This morning I read an article out of the online edition of the New York Times. Evidently, scientists have unearthed fossils of a curious-looking fish in the sediments of Canada. This fish appears to have pectoral fins which could have functioned as legs. Evolutionist biologists are simply jumping for joy over this find, as they believe it is clearly a creature in the “transitional stage” between fish and land animals.
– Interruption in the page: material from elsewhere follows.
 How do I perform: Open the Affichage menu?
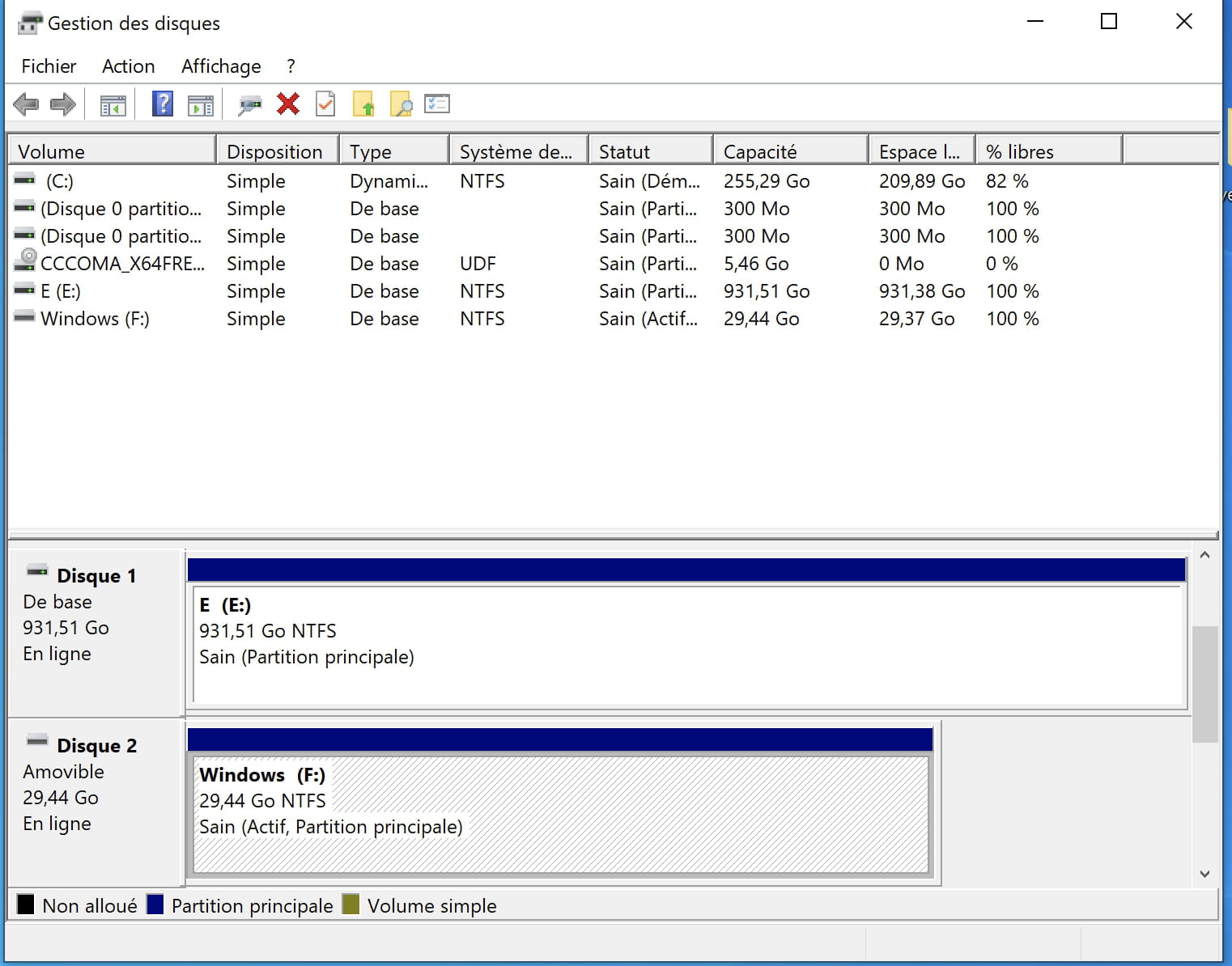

A couple observations here. First, this is not the first so-called “missing link” that has been found and claimed. There is no reason to be so dramatic about it. Second, I did not realize that evolutionist biologists viewed Biblical creationism as such a dire threat to their paradigm. To listen to them talk you’d think that creationism presented so insignificant a threat that it shouldn’t even be taken seriously. But no sooner do they find a weird looking fish than they immediately hold it up as a “powerful rebuttal to religious creationists.” Aha! Finally they have found the scrap of evidence that disproves Biblical creation.
Well, they can keep looking.
Gimme a break. It’s still a fish. It just happens to have unusual features in its pectoral fins. There are many other creatures that blur the lines between animal classes. And since the categories of taxonomy are man made, we should not be shocked in the least to discover creatures, living or extinct, that defy classification. Even so, it does not appear that the Tiktaalik Roseae really does blur those lines, since it is still clearly a fish.
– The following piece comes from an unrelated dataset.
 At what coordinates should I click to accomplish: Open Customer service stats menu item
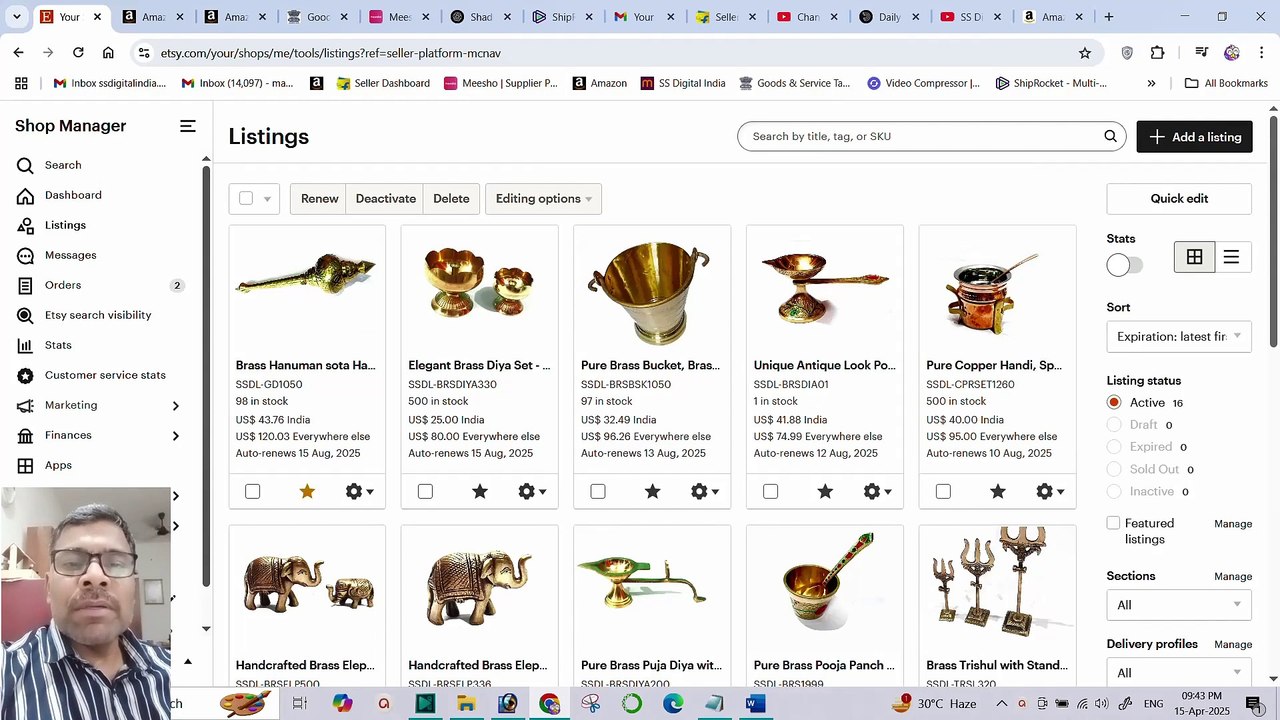click(105, 375)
“But it has legs!” you say. Well, no it doesn’t. It has pectoral fins that share certain properties with “legs,” and whose function has not really been scientifically determined but has rather been merely assumed. The fact that two structures bear a resemblence to each other does not necessarily indicate a biological relationship. It is this same defunct logic that concludes that because a human fetus in the early stages of gestation resembles that of a horse (or hippo, or what have you), they must have a common ancestry. Or, just because the structure of our eyes bears a remarkable similarity to that of the octopus, humans must consequently be closely related to octopi.
Now I would go so far as to agree that these similarities of structure do indeed indicate a common source. But that source isn’t biological. It’s theological.